Hello all I m working on an NLP project for finding semantic Flyte #ml-and-mlops-questions

Hello all, I'm working on an NLP project for findi...

quaint-midnight-92440

05/24/2025, 6:26 AM

Hello all, I'm working on an NLP project for finding semantic textual similarity between 2 text paragraphs. So far, I have built a model that assesses the similarity value on a range of 0-1 between each pair of sentences from these 2 paragraphs. Not sure if this is the right channel to ask this question, but I'm just wondering if anyone has experience deploying the model in a cloud service provider by exposing it as a Server API endpoint for predicting the similarity score?

freezing-airport-6809

05/25/2025, 12:07 AM

Try https://signup.union.ai/ And it should be easy https://www.union.ai/docs/byoc/user-guide/core-concepts/serving/serving-a-model/

quaint-midnight-92440

05/25/2025, 3:04 AM

@freezing-airport-6809 Thanks for providing the links.
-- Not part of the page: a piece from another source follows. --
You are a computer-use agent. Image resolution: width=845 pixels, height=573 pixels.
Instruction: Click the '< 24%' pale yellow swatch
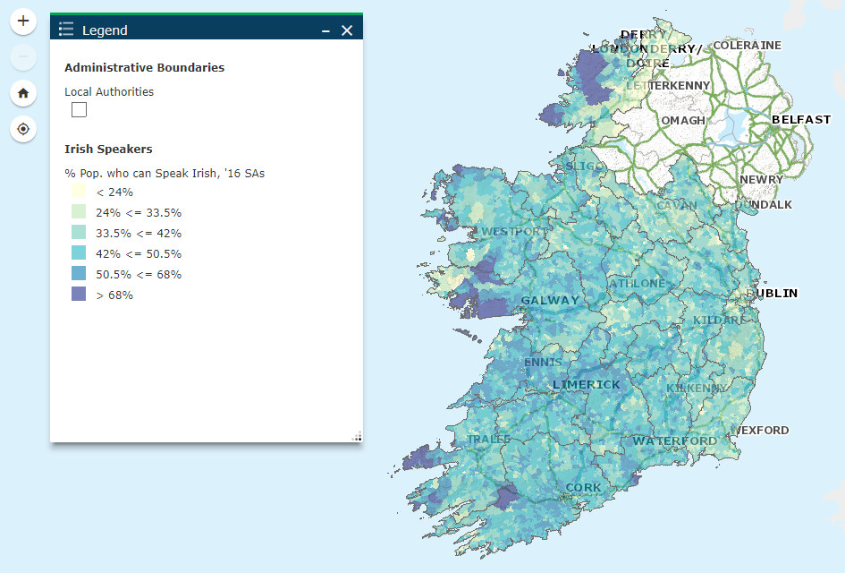click(79, 191)
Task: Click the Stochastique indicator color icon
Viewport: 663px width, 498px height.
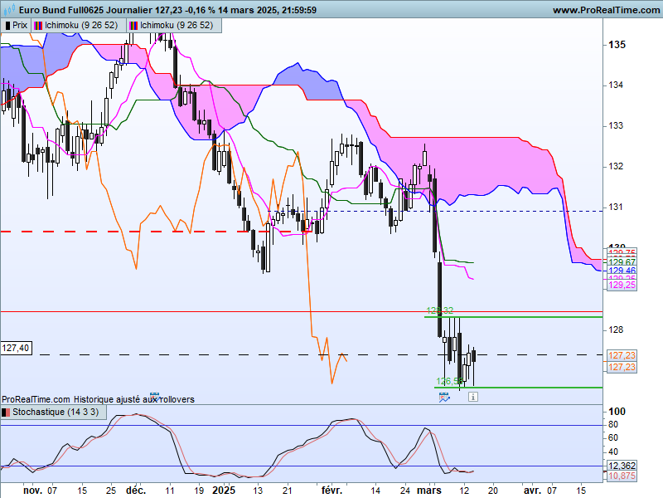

I will go through these links and check if they work in my use case.

powerful-horse-58724

05/27/2025, 12:19 AM

@quaint-midnight-92440 let me know if you have any questions on using Union serverless for trying that!

quaint-midnight-92440

05/27/2025, 2:00 AM

@powerful-horse-58724 Sure

quaint-midnight-92440

05/29/2025, 3:23 AM

@powerful-horse-58724 While signing up on Union.ai, it requires access to my Github account. I'm having issues uploading the pre-trained model file, which is larger than 3 GB, to my repository on GitHub. Despite trying with LFS too, it's still not accepting the huge file. How should I resolve this issue?

powerful-horse-58724

05/29/2025, 6:26 AM

I can send you an example tomorrow, but I'd recommend looking at hugging face hub to store models / data instead of GitHub. You can pull it down and store it as a union artifact as well for easier access in your union workflows, but currently in serverless there is a 30 day retention for data/artifacts.

quaint-midnight-92440

05/29/2025, 7:28 AM

@powerful-horse-58724 Thanks for your swift response. I will research Hugging Face Hub like you suggested and experiment with it in the meantime.

powerful-horse-58724

05/29/2025, 5:40 PM

You can actually probably just upload to the hub directly from the UI which might be easier. But you can also upload via their SDK: This is task I've used in union, but you can locally or remove the Flyte/Union part if you just want a local upload script. • Change the path to your local model path • repo_name == `yourHFusername/reponameyouwant

Copy code

@task(
    container_image=container_image,
    requests=Resources(cpu="2", mem="2Gi"),
    secret_requests=[Secret(group=None, key="hf_token")],
)
def upload_model_to_hub(model: torch.nn.Module, repo_name: str) -> str:
    from huggingface_hub import HfApi

    # Get the Flyte context and define the model path
    ctx = current_context()
    model_path = "best_model.pth"  # Save the model locally as "best_model.pth"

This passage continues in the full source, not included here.